EXERCISE AIM: Could you retype exactly the lines running from the line with "Wire Bending Machine (32, 2311)" to the end of the data, both included, and nothing else?

Items listed in a dataset:
========
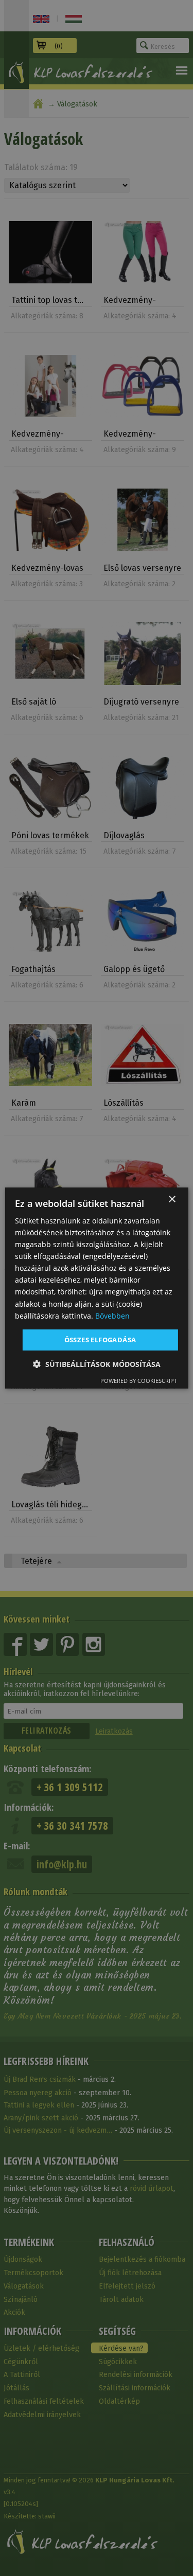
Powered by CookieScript (138, 1380)
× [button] (172, 1199)
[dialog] (96, 1288)
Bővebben (112, 1316)
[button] (97, 1364)
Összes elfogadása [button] (100, 1339)
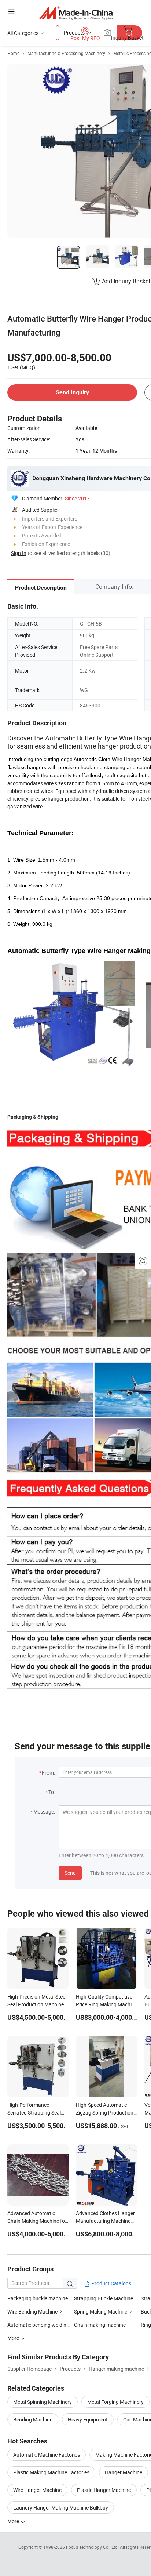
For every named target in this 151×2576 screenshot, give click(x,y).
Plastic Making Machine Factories (51, 2472)
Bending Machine (32, 2419)
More (13, 2521)
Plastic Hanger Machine (104, 2489)
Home (13, 53)
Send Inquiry (72, 392)
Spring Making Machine (100, 2311)
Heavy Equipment (88, 2419)
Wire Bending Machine (32, 2311)
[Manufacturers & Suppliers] (76, 13)
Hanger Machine (123, 2472)
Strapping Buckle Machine (103, 2298)
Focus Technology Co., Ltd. (93, 2547)
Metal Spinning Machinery (42, 2401)
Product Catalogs (110, 2283)
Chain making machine (100, 2324)
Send (70, 1872)
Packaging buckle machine (37, 2298)
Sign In (18, 553)
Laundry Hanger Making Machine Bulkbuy (60, 2507)
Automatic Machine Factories (46, 2454)
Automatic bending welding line (42, 2324)
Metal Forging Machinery (115, 2401)
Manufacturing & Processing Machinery (66, 53)
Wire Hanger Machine (37, 2489)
========
EXERCISE RESPONSE:
Wire Bending Machine (32, 2311)
[Manufacturers & Suppliers] (76, 13)
Hanger Machine (123, 2472)
Strapping Buckle Machine (103, 2298)
Focus Technology Co., Ltd. (93, 2547)
Metal Spinning Machinery (42, 2401)
Product Catalogs (110, 2283)
Chain making machine (100, 2324)
Send (70, 1872)
Packaging buckle machine (37, 2298)
Sign In (18, 553)
Laundry Hanger Making Machine Bulkbuy (60, 2507)
Automatic Machine Factories (46, 2454)
Automatic bending welding line (42, 2324)
Metal Forging Machinery (115, 2401)
Manufacturing & Processing Machinery (66, 53)
Wire Hanger Machine (37, 2489)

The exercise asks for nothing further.